# [Ausgewählter Textauszug]
Zusammenfassend kann man sagen, dass die Instituierung des Begriffs „Schweiz“ vor dem Zweiten Weltkrieg auf mehreren Wegen zustande kam. Als der entscheidende Moment wird die Instituierung der Vorstellung von der Schweiz selbst gesehen, der sich weitere, schon erwähnte Instituierungsprozesse angeschlossen haben. Mit der Instituierung des Begriffs „Schweiz“ und der Rolle des Dichters als eines engagierten wurde ein für meine Untersuchung wichtiger Schritt getan, um zwischen den einzelnen fiktiven Handlungsräumen – Orten, Landschaften oder Kantonen – und der Schweiz eine Brücke zu errichten. Auf die Ebene des mentalen Konstrukts, einer Institution, übertragen, laufen die „Kleinräume“ mit dem Vaterland zusammen, ein einzelner Handlungsort wird zum Modell für die Schweiz als Ganzes. Dieser Denklinie folgte dann in den 50er Jahren die in der Schweizer Literatur gestartete Heimatdebatte.
Mit dem berühmt gewordenen Satz „Ich bin nicht Stiller“ initiiert Max Frisch die in den nächsten Jahrzehnten von den Intellektuellen geführte kritische Auseinandersetzung mit dem verinnerlichten Bild der Schweiz. Das zitierte Bekenntnis des Romanprotagonisten bezieht sich nicht nur auf seine individualpsychologische Entschlossenheit, eine andere Person zu werden, sondern auch auf seine nationale Zugehörigkeit, in der er u.a. die Gründe für das eigene missratene und bedrängte Leben sieht. Der Satz drückt seinen festen Willen aus, nicht Schweizer zu sein. In demselben Jahr wie Stiller erscheint Frischs nächster Text achtung: die Schweiz, der vom Autor selbst als Broschüre bezeichnet wurde. Die Broschüre war das Ergebnis einer Diskussion von Architekten Max Frisch, Lucius Burckhardt und Markus Kutter über die aktuelle Lage der schweizerischen Kultur. Es wurde in dieser Diskussion erneut das Problem der Landesaustellung von 1939 aufgegriffen und auf deren positive Ausrichtung hingewiesen. Die Gesprächsteilnehmer sind sich in der Einschätzung einig, die Landesausstellung begründete das damals gefährdete nationale Bewusstsein wesentlich mit.

# [Bereitgestellte Daten]
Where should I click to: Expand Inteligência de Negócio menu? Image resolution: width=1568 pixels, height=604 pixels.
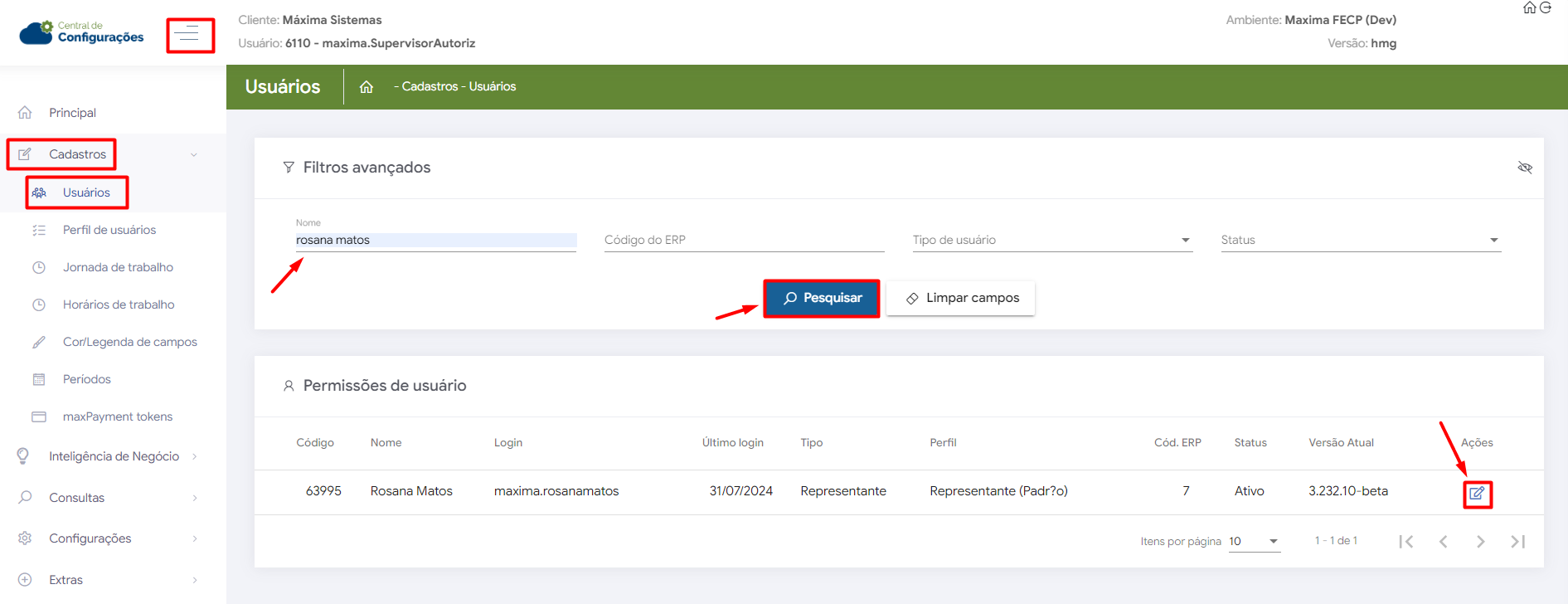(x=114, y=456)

...

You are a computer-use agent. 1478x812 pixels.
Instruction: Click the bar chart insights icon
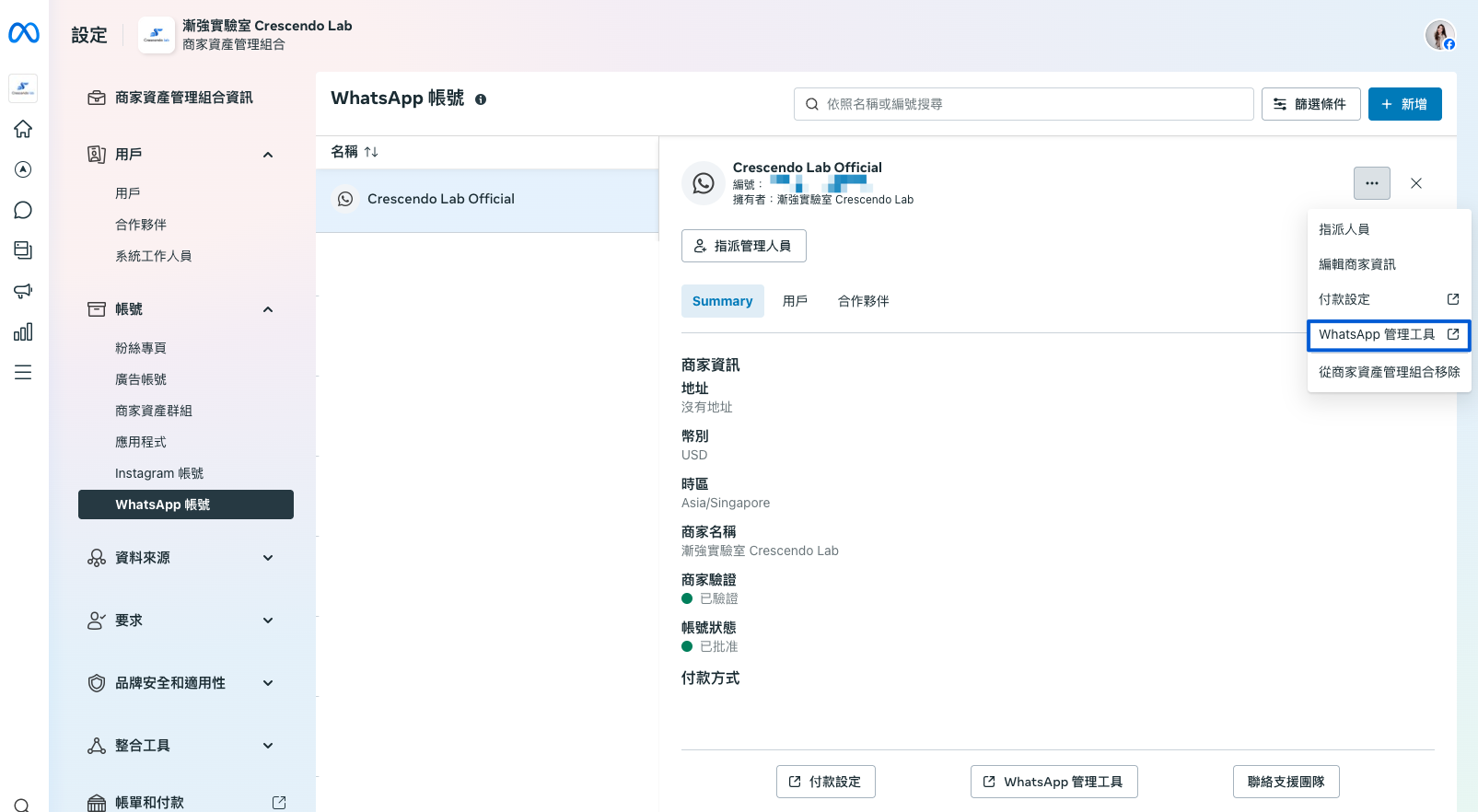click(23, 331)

# [Aufgaben zur Übung]
[1] Mit welchem Satz leitet Max Frisch laut dem Textauszug die kritische Auseinandersetzung mit dem verinnerlichten Bild der Schweiz ein?
[2] Gib aus dem Textauszug den Abschnitt von „Zusammenfassend kann man“ bis „Literatur gestartete Heimatdebatte.“ wortgetreu wieder.
Die Einträge stehen in keinem Zusammenhang mit dem Textauszug.

# [Lösungen zur Übung]
[1] Mit dem Satz „Ich bin nicht Stiller“.

[2]
Zusammenfassend kann man sagen, dass die Instituierung des Begriffs „Schweiz“ vor dem Zweiten Weltkrieg auf mehreren Wegen zustande kam. Als der entscheidende Moment wird die Instituierung der Vorstellung von der Schweiz selbst gesehen, der sich weitere, schon erwähnte Instituierungsprozesse angeschlossen haben. Mit der Instituierung des Begriffs „Schweiz“ und der Rolle des Dichters als eines engagierten wurde ein für meine Untersuchung wichtiger Schritt getan, um zwischen den einzelnen fiktiven Handlungsräumen – Orten, Landschaften oder Kantonen – und der Schweiz eine Brücke zu errichten. Auf die Ebene des mentalen Konstrukts, einer Institution, übertragen, laufen die „Kleinräume“ mit dem Vaterland zusammen, ein einzelner Handlungsort wird zum Modell für die Schweiz als Ganzes. Dieser Denklinie folgte dann in den 50er Jahren die in der Schweizer Literatur gestartete Heimatdebatte.